**Task requirements**
Reproduce the whole listing, character for character.

=== Begin Enclosure ===

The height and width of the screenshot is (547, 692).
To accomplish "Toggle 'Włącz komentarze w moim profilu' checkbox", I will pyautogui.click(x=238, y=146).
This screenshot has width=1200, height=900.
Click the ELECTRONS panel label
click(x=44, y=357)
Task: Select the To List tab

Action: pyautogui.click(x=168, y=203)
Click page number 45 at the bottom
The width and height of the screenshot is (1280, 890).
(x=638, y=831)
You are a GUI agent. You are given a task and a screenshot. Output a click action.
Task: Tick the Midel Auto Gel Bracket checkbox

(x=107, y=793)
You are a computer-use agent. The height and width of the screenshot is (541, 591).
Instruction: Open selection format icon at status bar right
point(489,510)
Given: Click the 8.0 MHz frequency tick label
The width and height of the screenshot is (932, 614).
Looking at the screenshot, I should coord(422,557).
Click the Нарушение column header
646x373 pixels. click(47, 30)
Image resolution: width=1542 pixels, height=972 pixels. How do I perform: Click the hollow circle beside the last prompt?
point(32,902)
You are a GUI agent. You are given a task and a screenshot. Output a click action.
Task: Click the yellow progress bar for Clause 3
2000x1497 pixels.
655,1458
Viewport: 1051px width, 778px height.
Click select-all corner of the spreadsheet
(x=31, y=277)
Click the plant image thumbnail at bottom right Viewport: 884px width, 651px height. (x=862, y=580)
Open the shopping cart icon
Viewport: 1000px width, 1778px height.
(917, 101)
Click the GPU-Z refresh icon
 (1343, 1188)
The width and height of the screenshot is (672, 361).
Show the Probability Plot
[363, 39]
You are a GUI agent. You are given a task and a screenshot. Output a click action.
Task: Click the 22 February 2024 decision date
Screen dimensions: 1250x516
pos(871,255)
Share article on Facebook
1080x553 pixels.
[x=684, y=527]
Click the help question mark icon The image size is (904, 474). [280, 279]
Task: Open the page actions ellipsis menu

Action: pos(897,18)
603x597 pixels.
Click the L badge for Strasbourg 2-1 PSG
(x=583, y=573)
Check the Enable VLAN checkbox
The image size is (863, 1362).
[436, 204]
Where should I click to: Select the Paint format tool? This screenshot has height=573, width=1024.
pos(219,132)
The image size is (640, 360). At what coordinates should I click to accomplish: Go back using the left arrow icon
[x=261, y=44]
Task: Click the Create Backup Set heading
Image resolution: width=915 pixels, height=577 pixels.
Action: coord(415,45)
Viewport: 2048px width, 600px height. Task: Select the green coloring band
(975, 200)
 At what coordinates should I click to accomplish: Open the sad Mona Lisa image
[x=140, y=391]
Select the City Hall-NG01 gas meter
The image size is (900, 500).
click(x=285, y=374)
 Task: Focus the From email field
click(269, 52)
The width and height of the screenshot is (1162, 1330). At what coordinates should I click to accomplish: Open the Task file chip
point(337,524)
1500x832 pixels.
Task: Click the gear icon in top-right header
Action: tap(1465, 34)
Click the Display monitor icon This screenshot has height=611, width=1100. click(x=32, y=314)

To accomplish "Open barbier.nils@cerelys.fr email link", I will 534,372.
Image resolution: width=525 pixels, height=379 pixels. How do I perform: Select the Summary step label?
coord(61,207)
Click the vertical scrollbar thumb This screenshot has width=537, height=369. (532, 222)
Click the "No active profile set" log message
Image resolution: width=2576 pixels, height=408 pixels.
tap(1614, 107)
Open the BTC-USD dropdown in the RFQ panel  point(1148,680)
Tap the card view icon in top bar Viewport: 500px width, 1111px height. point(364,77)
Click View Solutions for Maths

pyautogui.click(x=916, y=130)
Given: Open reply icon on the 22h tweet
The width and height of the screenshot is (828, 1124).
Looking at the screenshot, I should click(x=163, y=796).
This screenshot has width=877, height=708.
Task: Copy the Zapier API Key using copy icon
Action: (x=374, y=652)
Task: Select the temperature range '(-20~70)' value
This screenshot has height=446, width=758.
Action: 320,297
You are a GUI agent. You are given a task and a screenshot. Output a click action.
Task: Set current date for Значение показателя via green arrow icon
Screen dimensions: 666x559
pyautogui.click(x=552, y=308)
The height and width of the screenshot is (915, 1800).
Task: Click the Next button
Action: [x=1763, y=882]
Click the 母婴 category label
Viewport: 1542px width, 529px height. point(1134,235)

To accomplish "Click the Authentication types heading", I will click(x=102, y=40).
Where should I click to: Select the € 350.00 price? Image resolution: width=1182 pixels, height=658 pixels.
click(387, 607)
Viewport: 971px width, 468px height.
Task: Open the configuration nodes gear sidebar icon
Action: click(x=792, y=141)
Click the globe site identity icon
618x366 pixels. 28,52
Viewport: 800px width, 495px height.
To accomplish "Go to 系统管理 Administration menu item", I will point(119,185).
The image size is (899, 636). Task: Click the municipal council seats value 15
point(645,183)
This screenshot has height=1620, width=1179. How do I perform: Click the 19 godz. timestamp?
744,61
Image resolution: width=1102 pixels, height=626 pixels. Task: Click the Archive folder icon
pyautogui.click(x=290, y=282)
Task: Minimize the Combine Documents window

=== End Enclosure ===

**Written response**
The height and width of the screenshot is (547, 692).
To accomplish "Toggle 'Włącz komentarze w moim profilu' checkbox", I will pyautogui.click(x=238, y=146).
This screenshot has width=1200, height=900.
Click the ELECTRONS panel label
click(x=44, y=357)
Task: Select the To List tab

Action: pyautogui.click(x=168, y=203)
Click page number 45 at the bottom
The width and height of the screenshot is (1280, 890).
(x=638, y=831)
You are a GUI agent. You are given a task and a screenshot. Output a click action.
Task: Tick the Midel Auto Gel Bracket checkbox

(x=107, y=793)
You are a computer-use agent. The height and width of the screenshot is (541, 591).
Instruction: Open selection format icon at status bar right
point(489,510)
Given: Click the 8.0 MHz frequency tick label
The width and height of the screenshot is (932, 614).
Looking at the screenshot, I should coord(422,557).
Click the Нарушение column header
646x373 pixels. click(47, 30)
Image resolution: width=1542 pixels, height=972 pixels. How do I perform: Click the hollow circle beside the last prompt?
point(32,902)
You are a GUI agent. You are given a task and a screenshot. Output a click action.
Task: Click the yellow progress bar for Clause 3
2000x1497 pixels.
655,1458
Viewport: 1051px width, 778px height.
Click select-all corner of the spreadsheet
(x=31, y=277)
Click the plant image thumbnail at bottom right Viewport: 884px width, 651px height. (x=862, y=580)
Open the shopping cart icon
Viewport: 1000px width, 1778px height.
(917, 101)
Click the GPU-Z refresh icon
 (1343, 1188)
The width and height of the screenshot is (672, 361).
Show the Probability Plot
[363, 39]
You are a GUI agent. You are given a task and a screenshot. Output a click action.
Task: Click the 22 February 2024 decision date
Screen dimensions: 1250x516
pos(871,255)
Share article on Facebook
1080x553 pixels.
[x=684, y=527]
Click the help question mark icon The image size is (904, 474). [280, 279]
Task: Open the page actions ellipsis menu

Action: pos(897,18)
603x597 pixels.
Click the L badge for Strasbourg 2-1 PSG
(x=583, y=573)
Check the Enable VLAN checkbox
The image size is (863, 1362).
[436, 204]
Where should I click to: Select the Paint format tool? This screenshot has height=573, width=1024.
pos(219,132)
The image size is (640, 360). At what coordinates should I click to accomplish: Go back using the left arrow icon
[x=261, y=44]
Task: Click the Create Backup Set heading
Image resolution: width=915 pixels, height=577 pixels.
Action: coord(415,45)
Viewport: 2048px width, 600px height. Task: Select the green coloring band
(975, 200)
 At what coordinates should I click to accomplish: Open the sad Mona Lisa image
[x=140, y=391]
Select the City Hall-NG01 gas meter
The image size is (900, 500).
click(x=285, y=374)
 Task: Focus the From email field
click(269, 52)
The width and height of the screenshot is (1162, 1330). At what coordinates should I click to accomplish: Open the Task file chip
point(337,524)
1500x832 pixels.
Task: Click the gear icon in top-right header
Action: tap(1465, 34)
Click the Display monitor icon This screenshot has height=611, width=1100. click(x=32, y=314)

To accomplish "Open barbier.nils@cerelys.fr email link", I will 534,372.
Image resolution: width=525 pixels, height=379 pixels. How do I perform: Select the Summary step label?
coord(61,207)
Click the vertical scrollbar thumb This screenshot has width=537, height=369. (532, 222)
Click the "No active profile set" log message
Image resolution: width=2576 pixels, height=408 pixels.
tap(1614, 107)
Open the BTC-USD dropdown in the RFQ panel  point(1148,680)
Tap the card view icon in top bar Viewport: 500px width, 1111px height. point(364,77)
Click View Solutions for Maths

pyautogui.click(x=916, y=130)
Given: Open reply icon on the 22h tweet
The width and height of the screenshot is (828, 1124).
Looking at the screenshot, I should click(x=163, y=796).
This screenshot has width=877, height=708.
Task: Copy the Zapier API Key using copy icon
Action: (x=374, y=652)
Task: Select the temperature range '(-20~70)' value
This screenshot has height=446, width=758.
Action: 320,297
You are a GUI agent. You are given a task and a screenshot. Output a click action.
Task: Set current date for Значение показателя via green arrow icon
Screen dimensions: 666x559
pyautogui.click(x=552, y=308)
The height and width of the screenshot is (915, 1800).
Task: Click the Next button
Action: [x=1763, y=882]
Click the 母婴 category label
Viewport: 1542px width, 529px height. point(1134,235)

To accomplish "Click the Authentication types heading", I will click(x=102, y=40).
Where should I click to: Select the € 350.00 price? Image resolution: width=1182 pixels, height=658 pixels.
click(387, 607)
Viewport: 971px width, 468px height.
Task: Open the configuration nodes gear sidebar icon
Action: click(x=792, y=141)
Click the globe site identity icon
618x366 pixels. 28,52
Viewport: 800px width, 495px height.
To accomplish "Go to 系统管理 Administration menu item", I will point(119,185).
The image size is (899, 636). Task: Click the municipal council seats value 15
point(645,183)
This screenshot has height=1620, width=1179. How do I perform: Click the 19 godz. timestamp?
744,61
Image resolution: width=1102 pixels, height=626 pixels. Task: Click the Archive folder icon
pyautogui.click(x=290, y=282)
Task: Minimize the Combine Documents window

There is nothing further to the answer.